*Work request*
The records that follow must be repeated exactly, line by line.

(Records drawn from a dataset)
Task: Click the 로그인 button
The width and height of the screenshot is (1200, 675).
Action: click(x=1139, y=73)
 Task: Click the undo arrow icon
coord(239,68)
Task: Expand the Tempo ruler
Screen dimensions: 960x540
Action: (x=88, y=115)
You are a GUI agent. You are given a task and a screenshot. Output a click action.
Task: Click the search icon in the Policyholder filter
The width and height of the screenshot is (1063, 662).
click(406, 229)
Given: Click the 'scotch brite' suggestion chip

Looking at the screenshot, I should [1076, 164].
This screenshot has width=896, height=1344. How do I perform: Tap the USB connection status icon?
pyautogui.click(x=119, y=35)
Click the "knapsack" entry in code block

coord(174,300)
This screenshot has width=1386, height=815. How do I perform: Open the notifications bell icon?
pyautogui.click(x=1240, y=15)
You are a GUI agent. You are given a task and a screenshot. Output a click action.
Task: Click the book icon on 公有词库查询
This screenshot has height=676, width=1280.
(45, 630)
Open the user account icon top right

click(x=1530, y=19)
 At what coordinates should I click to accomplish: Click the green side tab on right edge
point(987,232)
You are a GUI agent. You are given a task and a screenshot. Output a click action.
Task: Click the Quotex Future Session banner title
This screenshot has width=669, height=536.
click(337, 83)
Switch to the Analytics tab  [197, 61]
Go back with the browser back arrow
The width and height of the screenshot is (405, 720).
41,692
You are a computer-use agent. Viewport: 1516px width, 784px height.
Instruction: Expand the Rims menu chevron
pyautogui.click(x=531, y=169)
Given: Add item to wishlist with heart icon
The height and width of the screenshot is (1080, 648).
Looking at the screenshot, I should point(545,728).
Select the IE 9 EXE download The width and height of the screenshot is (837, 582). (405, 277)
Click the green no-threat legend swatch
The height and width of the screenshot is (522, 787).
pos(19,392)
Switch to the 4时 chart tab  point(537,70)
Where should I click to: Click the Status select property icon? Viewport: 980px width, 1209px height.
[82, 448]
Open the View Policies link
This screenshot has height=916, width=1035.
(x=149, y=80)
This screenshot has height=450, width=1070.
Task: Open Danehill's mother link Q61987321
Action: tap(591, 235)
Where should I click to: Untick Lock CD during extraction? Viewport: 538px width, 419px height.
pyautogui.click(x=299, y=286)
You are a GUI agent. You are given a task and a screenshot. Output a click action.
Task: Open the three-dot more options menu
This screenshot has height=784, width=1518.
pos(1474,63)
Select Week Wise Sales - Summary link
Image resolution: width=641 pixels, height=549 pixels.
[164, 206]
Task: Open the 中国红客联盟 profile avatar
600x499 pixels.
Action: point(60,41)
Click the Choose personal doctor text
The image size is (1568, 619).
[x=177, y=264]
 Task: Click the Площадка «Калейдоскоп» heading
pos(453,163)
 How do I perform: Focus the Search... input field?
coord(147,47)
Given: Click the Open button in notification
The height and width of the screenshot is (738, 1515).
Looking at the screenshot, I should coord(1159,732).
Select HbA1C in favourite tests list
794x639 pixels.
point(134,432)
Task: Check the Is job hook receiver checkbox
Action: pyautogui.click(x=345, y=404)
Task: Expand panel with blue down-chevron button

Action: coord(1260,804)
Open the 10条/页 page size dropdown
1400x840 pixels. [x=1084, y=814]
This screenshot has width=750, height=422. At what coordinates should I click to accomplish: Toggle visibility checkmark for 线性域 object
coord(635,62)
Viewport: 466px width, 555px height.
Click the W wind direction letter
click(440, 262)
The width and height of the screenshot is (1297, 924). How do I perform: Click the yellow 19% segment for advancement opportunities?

*Answer*
Task: Click the 로그인 button
The width and height of the screenshot is (1200, 675).
Action: click(x=1139, y=73)
 Task: Click the undo arrow icon
coord(239,68)
Task: Expand the Tempo ruler
Screen dimensions: 960x540
Action: (x=88, y=115)
You are a GUI agent. You are given a task and a screenshot. Output a click action.
Task: Click the search icon in the Policyholder filter
The width and height of the screenshot is (1063, 662).
click(406, 229)
Given: Click the 'scotch brite' suggestion chip

Looking at the screenshot, I should [1076, 164].
This screenshot has width=896, height=1344. How do I perform: Tap the USB connection status icon?
pyautogui.click(x=119, y=35)
Click the "knapsack" entry in code block

coord(174,300)
This screenshot has width=1386, height=815. How do I perform: Open the notifications bell icon?
pyautogui.click(x=1240, y=15)
You are a GUI agent. You are given a task and a screenshot. Output a click action.
Task: Click the book icon on 公有词库查询
This screenshot has height=676, width=1280.
(45, 630)
Open the user account icon top right

click(x=1530, y=19)
 At what coordinates should I click to accomplish: Click the green side tab on right edge
point(987,232)
You are a GUI agent. You are given a task and a screenshot. Output a click action.
Task: Click the Quotex Future Session banner title
This screenshot has width=669, height=536.
click(337, 83)
Switch to the Analytics tab  [197, 61]
Go back with the browser back arrow
The width and height of the screenshot is (405, 720).
41,692
You are a computer-use agent. Viewport: 1516px width, 784px height.
Instruction: Expand the Rims menu chevron
pyautogui.click(x=531, y=169)
Given: Add item to wishlist with heart icon
The height and width of the screenshot is (1080, 648).
Looking at the screenshot, I should point(545,728).
Select the IE 9 EXE download The width and height of the screenshot is (837, 582). (405, 277)
Click the green no-threat legend swatch
The height and width of the screenshot is (522, 787).
pos(19,392)
Switch to the 4时 chart tab  point(537,70)
Where should I click to: Click the Status select property icon? Viewport: 980px width, 1209px height.
[82, 448]
Open the View Policies link
This screenshot has height=916, width=1035.
(x=149, y=80)
This screenshot has height=450, width=1070.
Task: Open Danehill's mother link Q61987321
Action: tap(591, 235)
Where should I click to: Untick Lock CD during extraction? Viewport: 538px width, 419px height.
pyautogui.click(x=299, y=286)
You are a GUI agent. You are given a task and a screenshot. Output a click action.
Task: Open the three-dot more options menu
This screenshot has height=784, width=1518.
pos(1474,63)
Select Week Wise Sales - Summary link
Image resolution: width=641 pixels, height=549 pixels.
[164, 206]
Task: Open the 中国红客联盟 profile avatar
600x499 pixels.
Action: point(60,41)
Click the Choose personal doctor text
The image size is (1568, 619).
[x=177, y=264]
 Task: Click the Площадка «Калейдоскоп» heading
pos(453,163)
 How do I perform: Focus the Search... input field?
coord(147,47)
Given: Click the Open button in notification
The height and width of the screenshot is (738, 1515).
Looking at the screenshot, I should coord(1159,732).
Select HbA1C in favourite tests list
794x639 pixels.
point(134,432)
Task: Check the Is job hook receiver checkbox
Action: pyautogui.click(x=345, y=404)
Task: Expand panel with blue down-chevron button

Action: coord(1260,804)
Open the 10条/页 page size dropdown
1400x840 pixels. [x=1084, y=814]
This screenshot has width=750, height=422. At what coordinates should I click to accomplish: Toggle visibility checkmark for 线性域 object
coord(635,62)
Viewport: 466px width, 555px height.
Click the W wind direction letter
click(440, 262)
The width and height of the screenshot is (1297, 924). How do I perform: Click the yellow 19% segment for advancement opportunities?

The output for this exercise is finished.